In the first seven months of 2023, around 450,110 Pakistanis left the country in search of better job opportunities. This exodus included 26,405 highly skilled workers, 164,155 skilled workers, and 198,000 unskilled labourers. In 2022, the number of emigrants exceeded 832,000, marking the highest rate of emigration since 2016. These figures, reported by Express Tribune, highlight the severe brain drain Pakistan is experiencing as its talented youth seek dignified lives abroad. This trend underscores the deep disappointment among the youth, who are disillusioned by the pervasive elite capture and nepotism that dominate the country’s job market. The ruling elite’s inability to look beyond their kith and kin perpetuates inequality and stifles the potential of many deserving young Pakistanis. [v]

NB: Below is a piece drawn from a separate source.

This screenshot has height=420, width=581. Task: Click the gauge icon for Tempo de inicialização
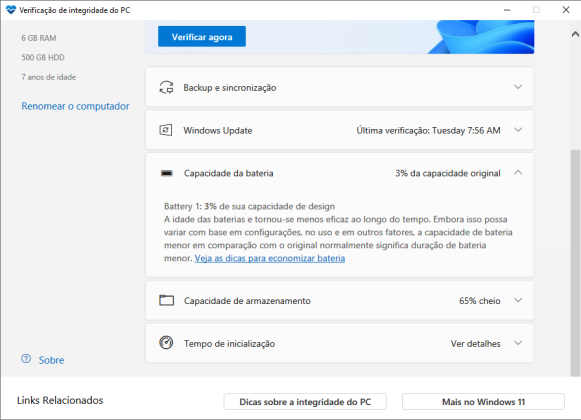[166, 343]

Keeping in mind the past and the present, hoping that the government performs on the economic front might be a bit of a stretch, same is the case on the diplomatic front but the least any government in power can do is formulate a system of that favors merit over nepotism and crony appointments. This is the bare minimum they can give to their future generations, a system that will not bend to any pressure when advertising for employment opportunities.
Generation after generation has been let down, it is about time that instead of rhetorical slogans of youth empowerment, our ruling elite finally sits down with a serious focus to give some hope to the youth.
References
Bourdieu, P. (1986). The Forms of Capital. In J. Richardson (Ed.), Handbook of Theory and Research for the Sociology of Education (pp. 241–258). Greenwood
Javid, H. (2012). Class, Power, and Patronage: The Landed Elite and Politics in Pakistani Punjab. Doctoral Thesis, The London School of Economics and Political Science.
Jan, Ammar Ali. “What is the One Percent Republic?” The News International, 22 Nov. 2022, https://www.thenews.com.pk/print/1011353-what-is-the-one-percent-republic.
British Council. “Pakistan – The Next Generation Report 2023.”